**What the task requires**. Transcribe the listing verbatim, please, with images dropped.

**Records for processing**.
- Opening Delimiter -

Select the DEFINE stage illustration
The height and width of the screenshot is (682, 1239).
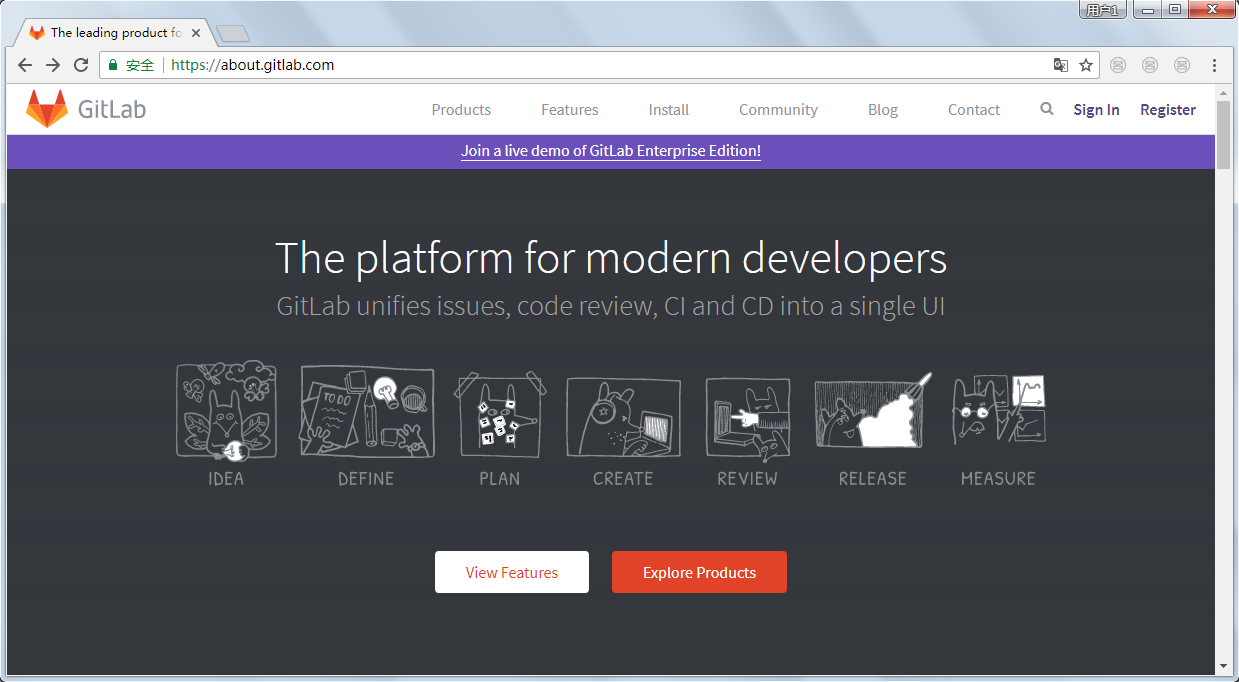[367, 411]
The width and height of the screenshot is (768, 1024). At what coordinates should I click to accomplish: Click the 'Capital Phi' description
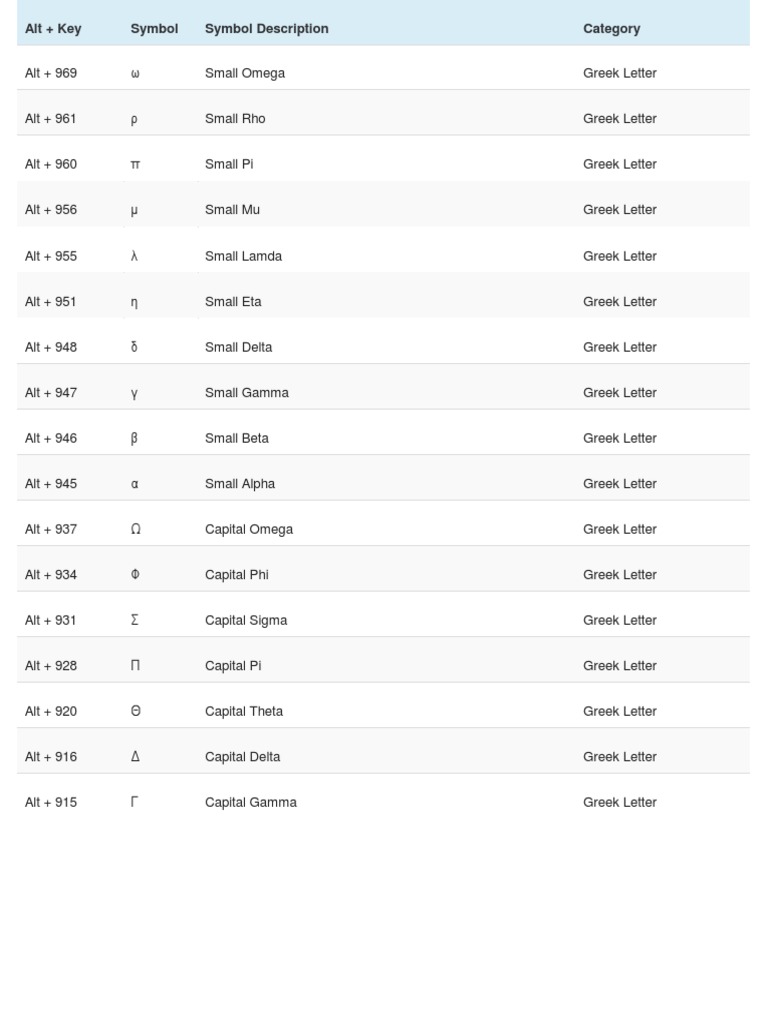pyautogui.click(x=237, y=575)
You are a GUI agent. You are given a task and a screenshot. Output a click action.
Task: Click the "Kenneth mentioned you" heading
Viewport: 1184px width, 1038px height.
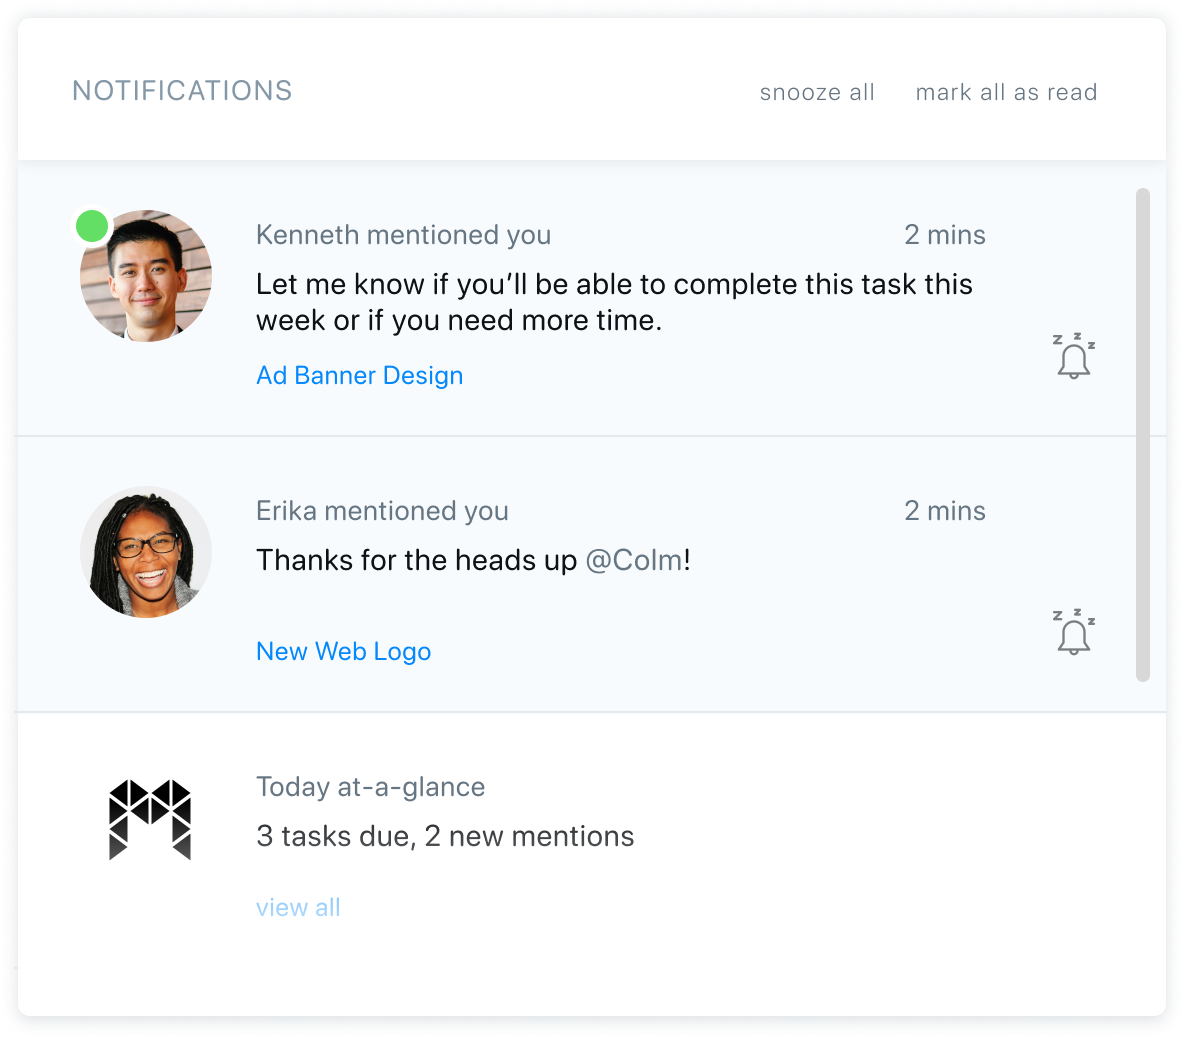coord(403,235)
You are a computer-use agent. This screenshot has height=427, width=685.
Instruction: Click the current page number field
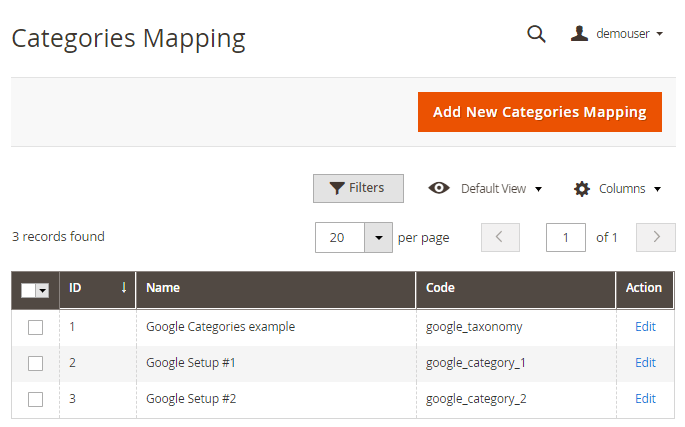566,237
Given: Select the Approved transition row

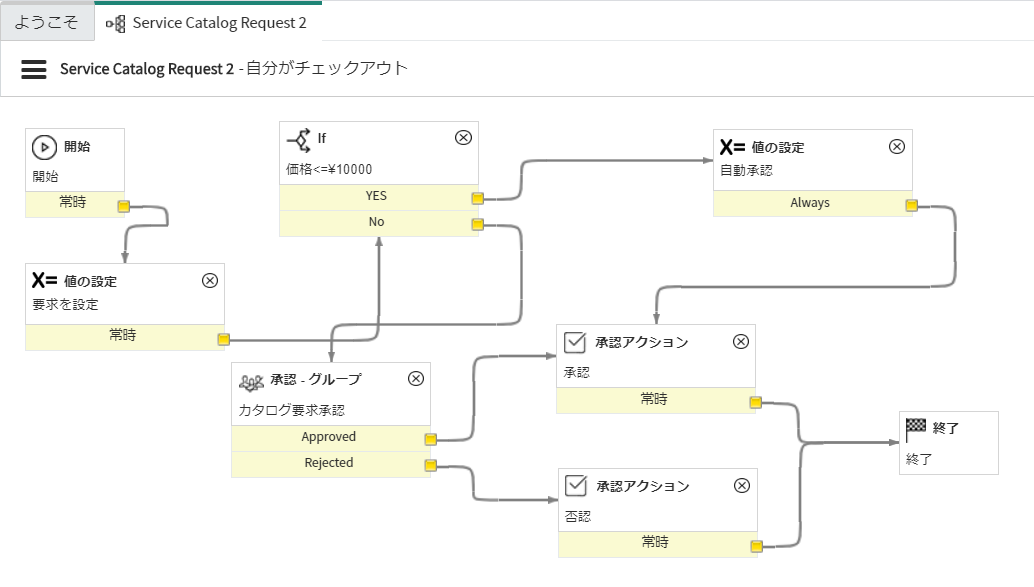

- Closing Delimiter -

**Answer for this exercise**.
Select the DEFINE stage illustration
The height and width of the screenshot is (682, 1239).
[367, 411]
The width and height of the screenshot is (768, 1024). At what coordinates should I click to accomplish: Click the 'Capital Phi' description
pyautogui.click(x=237, y=575)
You are a GUI agent. You are given a task and a screenshot. Output a click action.
Task: Click the "Kenneth mentioned you" heading
Viewport: 1184px width, 1038px height.
coord(403,235)
You are a computer-use agent. This screenshot has height=427, width=685.
Instruction: Click the current page number field
566,237
Given: Select the Approved transition row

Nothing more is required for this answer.